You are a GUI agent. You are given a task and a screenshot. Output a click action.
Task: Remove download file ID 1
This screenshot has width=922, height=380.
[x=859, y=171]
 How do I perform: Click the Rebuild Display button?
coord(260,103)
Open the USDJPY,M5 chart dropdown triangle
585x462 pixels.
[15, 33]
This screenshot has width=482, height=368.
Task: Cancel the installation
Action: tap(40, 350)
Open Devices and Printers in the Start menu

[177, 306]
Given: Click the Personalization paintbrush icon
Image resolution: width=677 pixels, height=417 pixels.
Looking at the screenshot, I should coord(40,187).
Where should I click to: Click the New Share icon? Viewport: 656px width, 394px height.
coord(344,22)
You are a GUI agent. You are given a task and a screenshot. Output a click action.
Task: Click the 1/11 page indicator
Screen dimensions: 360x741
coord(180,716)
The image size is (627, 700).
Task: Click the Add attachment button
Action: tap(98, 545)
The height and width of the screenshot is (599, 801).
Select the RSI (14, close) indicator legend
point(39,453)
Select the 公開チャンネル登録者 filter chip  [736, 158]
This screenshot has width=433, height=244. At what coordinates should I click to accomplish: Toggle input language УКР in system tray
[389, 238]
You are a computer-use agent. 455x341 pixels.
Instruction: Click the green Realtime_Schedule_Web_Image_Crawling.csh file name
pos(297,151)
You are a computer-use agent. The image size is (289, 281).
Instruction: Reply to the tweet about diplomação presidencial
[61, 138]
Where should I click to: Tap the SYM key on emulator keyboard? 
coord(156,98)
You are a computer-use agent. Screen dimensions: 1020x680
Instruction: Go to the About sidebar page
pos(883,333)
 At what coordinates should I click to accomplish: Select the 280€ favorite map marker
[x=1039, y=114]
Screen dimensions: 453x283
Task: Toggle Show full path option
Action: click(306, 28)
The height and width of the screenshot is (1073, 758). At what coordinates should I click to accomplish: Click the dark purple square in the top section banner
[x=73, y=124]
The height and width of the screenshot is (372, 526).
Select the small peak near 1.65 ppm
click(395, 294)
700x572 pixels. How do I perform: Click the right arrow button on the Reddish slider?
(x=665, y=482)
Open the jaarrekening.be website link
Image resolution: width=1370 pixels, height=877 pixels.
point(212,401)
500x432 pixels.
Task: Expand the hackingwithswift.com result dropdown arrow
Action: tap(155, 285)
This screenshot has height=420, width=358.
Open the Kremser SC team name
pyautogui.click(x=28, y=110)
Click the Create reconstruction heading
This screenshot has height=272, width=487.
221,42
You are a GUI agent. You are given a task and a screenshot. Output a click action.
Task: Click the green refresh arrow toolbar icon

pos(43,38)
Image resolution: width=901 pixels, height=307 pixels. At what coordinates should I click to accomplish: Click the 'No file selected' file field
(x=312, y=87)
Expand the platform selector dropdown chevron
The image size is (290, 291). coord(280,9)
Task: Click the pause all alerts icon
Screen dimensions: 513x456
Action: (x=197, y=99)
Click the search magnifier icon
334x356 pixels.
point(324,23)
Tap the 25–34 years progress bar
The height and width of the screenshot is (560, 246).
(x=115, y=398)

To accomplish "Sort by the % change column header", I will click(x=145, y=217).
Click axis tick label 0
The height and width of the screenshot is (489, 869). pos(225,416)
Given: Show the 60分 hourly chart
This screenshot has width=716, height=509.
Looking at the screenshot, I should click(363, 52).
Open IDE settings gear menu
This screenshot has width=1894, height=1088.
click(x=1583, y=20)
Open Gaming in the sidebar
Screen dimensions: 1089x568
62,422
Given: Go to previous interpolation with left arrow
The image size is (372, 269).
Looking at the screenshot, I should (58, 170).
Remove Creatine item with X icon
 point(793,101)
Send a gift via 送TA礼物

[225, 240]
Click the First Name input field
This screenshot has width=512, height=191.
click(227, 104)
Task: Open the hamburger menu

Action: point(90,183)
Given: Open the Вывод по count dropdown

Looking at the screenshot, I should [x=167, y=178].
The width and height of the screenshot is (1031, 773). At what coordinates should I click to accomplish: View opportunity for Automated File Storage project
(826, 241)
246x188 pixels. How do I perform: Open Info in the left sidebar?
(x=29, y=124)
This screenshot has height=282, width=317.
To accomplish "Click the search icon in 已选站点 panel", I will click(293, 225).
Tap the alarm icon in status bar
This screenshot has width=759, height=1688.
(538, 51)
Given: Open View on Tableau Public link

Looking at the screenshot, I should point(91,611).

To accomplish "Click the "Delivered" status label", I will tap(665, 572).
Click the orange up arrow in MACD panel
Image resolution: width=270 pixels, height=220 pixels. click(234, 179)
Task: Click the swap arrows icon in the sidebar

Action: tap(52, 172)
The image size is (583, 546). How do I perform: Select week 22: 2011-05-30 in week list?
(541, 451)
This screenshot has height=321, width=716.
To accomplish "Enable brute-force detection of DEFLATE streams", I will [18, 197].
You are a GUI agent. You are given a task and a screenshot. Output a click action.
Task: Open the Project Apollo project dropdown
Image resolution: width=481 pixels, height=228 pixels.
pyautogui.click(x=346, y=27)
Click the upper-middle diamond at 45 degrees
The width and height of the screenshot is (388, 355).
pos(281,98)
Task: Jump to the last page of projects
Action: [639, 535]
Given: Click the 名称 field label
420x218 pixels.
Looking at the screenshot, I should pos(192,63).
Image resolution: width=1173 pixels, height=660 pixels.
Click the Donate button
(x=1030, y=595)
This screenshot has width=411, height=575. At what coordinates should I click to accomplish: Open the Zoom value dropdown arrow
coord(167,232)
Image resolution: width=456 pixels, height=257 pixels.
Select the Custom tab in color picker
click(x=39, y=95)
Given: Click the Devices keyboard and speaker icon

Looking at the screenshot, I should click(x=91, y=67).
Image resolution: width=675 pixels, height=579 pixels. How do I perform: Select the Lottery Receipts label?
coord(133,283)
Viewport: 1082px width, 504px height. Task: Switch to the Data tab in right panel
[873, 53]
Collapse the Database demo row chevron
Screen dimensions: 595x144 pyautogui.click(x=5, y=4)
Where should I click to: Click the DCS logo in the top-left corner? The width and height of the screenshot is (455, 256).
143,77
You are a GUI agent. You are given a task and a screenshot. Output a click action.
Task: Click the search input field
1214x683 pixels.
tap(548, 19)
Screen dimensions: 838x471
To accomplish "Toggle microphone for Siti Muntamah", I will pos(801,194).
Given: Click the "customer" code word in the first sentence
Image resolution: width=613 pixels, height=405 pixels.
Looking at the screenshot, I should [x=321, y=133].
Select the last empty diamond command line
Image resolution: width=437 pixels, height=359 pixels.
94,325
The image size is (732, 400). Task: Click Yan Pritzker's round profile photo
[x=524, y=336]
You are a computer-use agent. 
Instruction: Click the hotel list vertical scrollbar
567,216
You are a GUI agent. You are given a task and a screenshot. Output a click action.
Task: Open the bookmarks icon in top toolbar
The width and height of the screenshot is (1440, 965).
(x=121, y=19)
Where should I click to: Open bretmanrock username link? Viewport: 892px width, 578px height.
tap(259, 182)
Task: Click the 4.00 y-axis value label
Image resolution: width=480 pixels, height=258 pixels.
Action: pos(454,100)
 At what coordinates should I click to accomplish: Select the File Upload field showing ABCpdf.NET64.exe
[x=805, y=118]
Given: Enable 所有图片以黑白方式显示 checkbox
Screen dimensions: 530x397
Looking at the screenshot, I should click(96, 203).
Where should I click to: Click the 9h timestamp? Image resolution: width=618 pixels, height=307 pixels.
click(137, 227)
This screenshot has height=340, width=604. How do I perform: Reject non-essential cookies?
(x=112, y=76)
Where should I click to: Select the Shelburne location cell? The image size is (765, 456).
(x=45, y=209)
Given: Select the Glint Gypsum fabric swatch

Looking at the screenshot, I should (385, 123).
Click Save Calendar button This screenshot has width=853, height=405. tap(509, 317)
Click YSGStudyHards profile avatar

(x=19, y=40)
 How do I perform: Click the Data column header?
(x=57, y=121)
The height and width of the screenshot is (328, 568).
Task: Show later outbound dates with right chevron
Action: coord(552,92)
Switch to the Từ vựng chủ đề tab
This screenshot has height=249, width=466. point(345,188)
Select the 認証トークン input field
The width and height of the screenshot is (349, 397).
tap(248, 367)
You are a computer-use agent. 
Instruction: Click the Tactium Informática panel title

——————————

→ **WHAT TO WORK ON**
What is asked for is an exact copy of the lines above from the one containing "The image size is (372, 269)." through the one containing "This screenshot has height=321, width=716.", and only those.

→ **TASK ANSWER**
The image size is (372, 269).
Looking at the screenshot, I should (58, 170).
Remove Creatine item with X icon
 point(793,101)
Send a gift via 送TA礼物

[225, 240]
Click the First Name input field
This screenshot has width=512, height=191.
click(227, 104)
Task: Open the hamburger menu

Action: point(90,183)
Given: Open the Вывод по count dropdown

Looking at the screenshot, I should [x=167, y=178].
The width and height of the screenshot is (1031, 773). At what coordinates should I click to accomplish: View opportunity for Automated File Storage project
(826, 241)
246x188 pixels. How do I perform: Open Info in the left sidebar?
(x=29, y=124)
This screenshot has height=282, width=317.
To accomplish "Click the search icon in 已选站点 panel", I will click(293, 225).
Tap the alarm icon in status bar
This screenshot has width=759, height=1688.
(538, 51)
Given: Open View on Tableau Public link

Looking at the screenshot, I should point(91,611).

To accomplish "Click the "Delivered" status label", I will tap(665, 572).
Click the orange up arrow in MACD panel
Image resolution: width=270 pixels, height=220 pixels. click(234, 179)
Task: Click the swap arrows icon in the sidebar

Action: tap(52, 172)
The image size is (583, 546). How do I perform: Select week 22: 2011-05-30 in week list?
(541, 451)
This screenshot has height=321, width=716.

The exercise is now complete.